Beautiful Soup comes with three parser classes besides BeautifulSoup and BeautifulStoneSoup:
除了BeautifulSoup BeautifulStoneSoup,还有其它三个Beautiful Soup剖析器:

  • MinimalSoup is a subclass of BeautifulSoup. It knows most facts about HTML like which tags are self-closing, the special behavior of the <SCRIPT> tag, the possibility of an encoding mentioned in a <META> tag, etc. But it has no nesting heuristics at all. So it doesn't know that <LI> tags go underneath <UL> tags and not the other way around. It's useful for parsing pathologically bad markup, and for subclassing.
    MinimalSoupBeautifulSoup的子类。对于HTML的大部分内容都可以处理, 例如自关闭的标签,特殊的标签<SCRIPT>,<META>中写到的可能的编码类型,等等。 但是它没有内置的智能判断能力。

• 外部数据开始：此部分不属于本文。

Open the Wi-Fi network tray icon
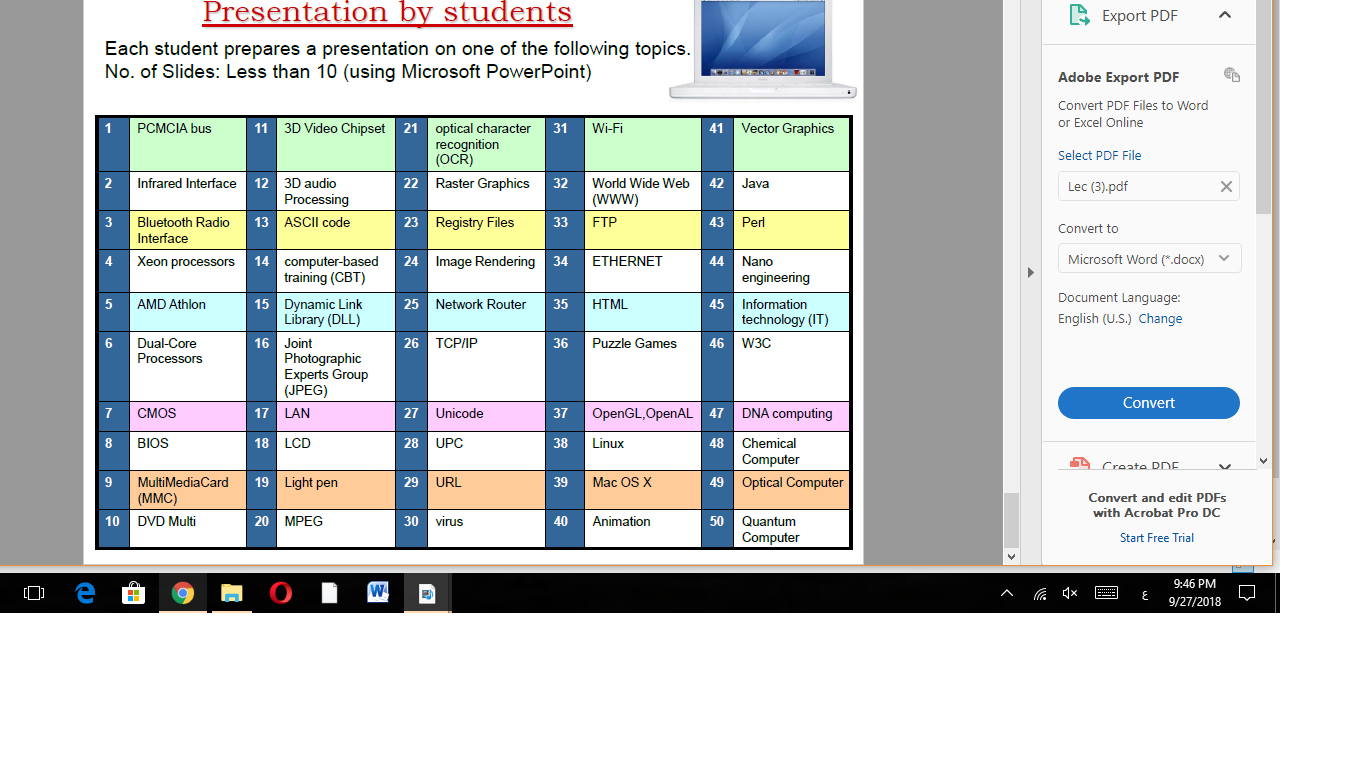Screen dimensions: 1366x768 click(1040, 594)
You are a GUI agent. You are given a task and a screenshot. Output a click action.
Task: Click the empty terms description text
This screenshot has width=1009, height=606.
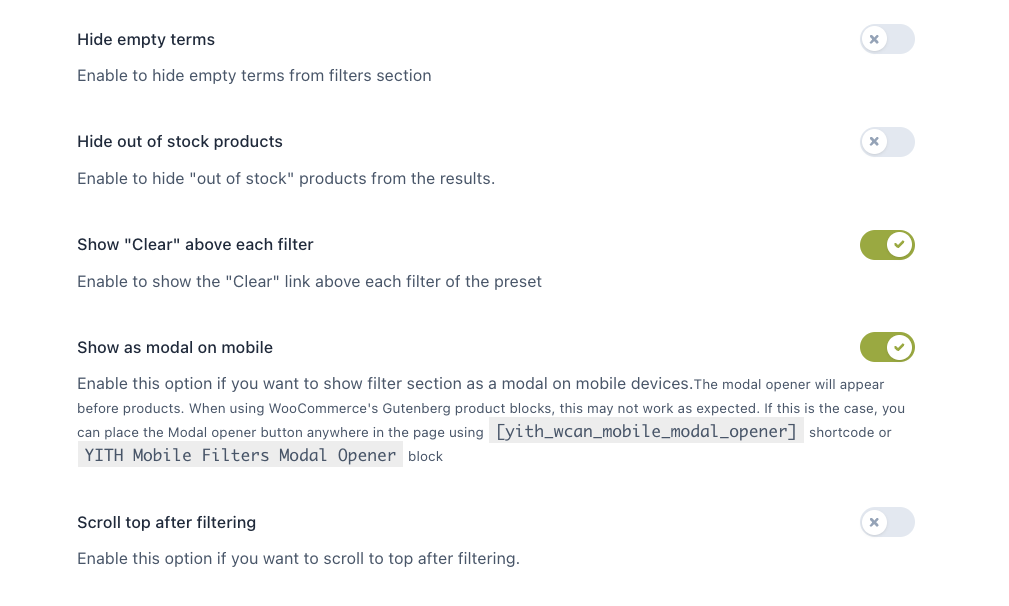(x=254, y=76)
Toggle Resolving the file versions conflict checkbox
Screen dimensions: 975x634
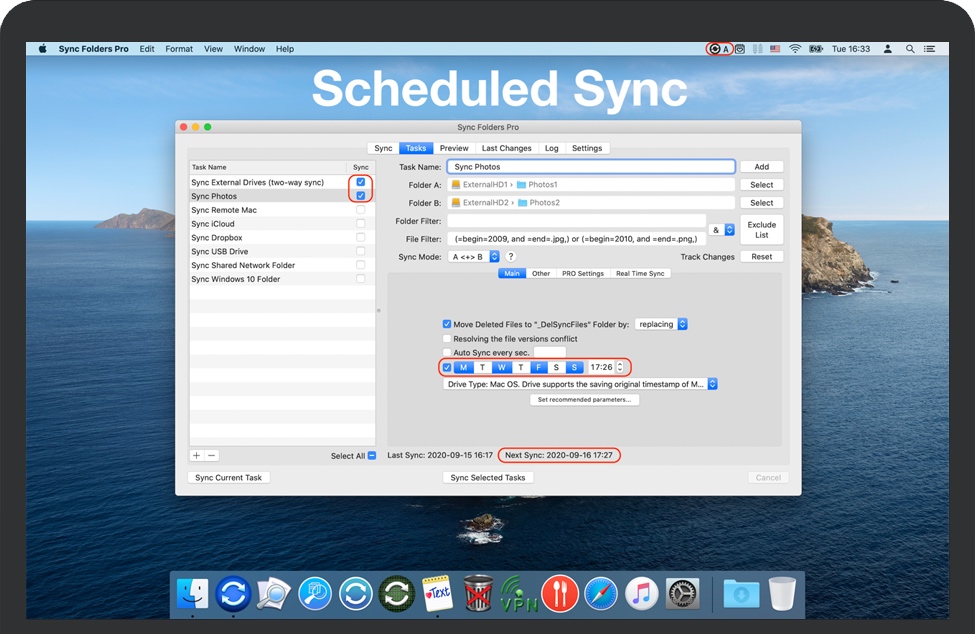[447, 339]
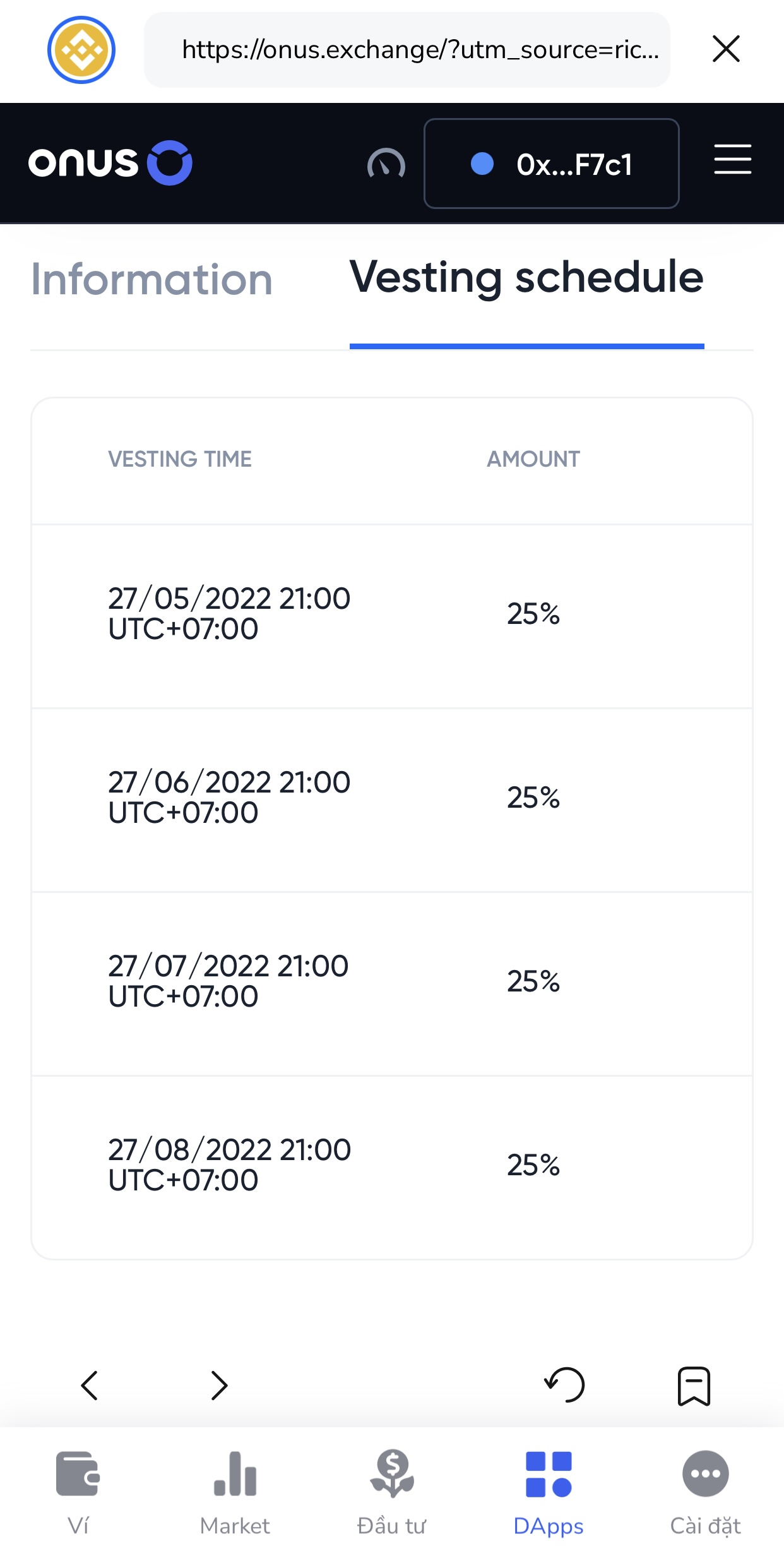The width and height of the screenshot is (784, 1551).
Task: Go forward with the right arrow
Action: click(x=219, y=1386)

例如它不知道<LI>标签应该在<UL>下,而不是其他方式。 对于处理糟糕的标记和用来被继承还是有用的。

  • ICantBelieveItsBeautifulSoup is also a subclass of BeautifulSoup. It has HTML heuristics that conform more closely to the HTML standard, but ignore how HTML is used in the real world. For instance, it's valid HTML to nest <B> tags, but in the real world a nested <B> tag almost always means that the author forgot to close the first <B> tag. If you run into someone who actually nests <B> tags, then you can use ICantBelieveItsBeautifulSoup. ICantBelieveItsBeautifulSoup也是BeautifulSoup的子类。 它具有HTML的智能(heuristics)判断能力,更加符合标准的HTML,但是忽略实际使用的HTML。 例如:一个嵌入<B>标签的HTML是有效的,但是实际上一个嵌入的<B>通常意味着 那个HTML的作者忘记了关闭第一个<B>标签。如果你运行某些人确实使用嵌入的<B>标签的HTML, 这是你可以是使用ICantBelieveItsBeautifulSoup

  • BeautifulSOAP is a subclass of BeautifulStoneSoup. It's useful for parsing documents like SOAP messages, which use a subelement when they could just use an attribute of the parent element. Here's an example:
    BeautifulSOAPBeautifulStoneSoup的子类。对于处理那些类似SOAP消息的文档, 也就是处理那些可以将标签的子标签变为其属性的文档很方便。下面是一个例子:

    from BeautifulSoup import BeautifulStoneSoup, BeautifulSOAP
    xml = "<doc><tag>subelement</tag></doc>"
    print BeautifulStoneSoup(xml)
    # <doc><tag>subelement</tag></doc>
    print BeautifulSOAP(xml)
    <doc tag="subelement"><tag>subelement</tag></doc>
        

    With BeautifulSOAP you can access the contents of the <TAG> tag without descending into the tag.
    使用BeautifulSOAP,你可以直接存取<TAG>而不需要再往下解析。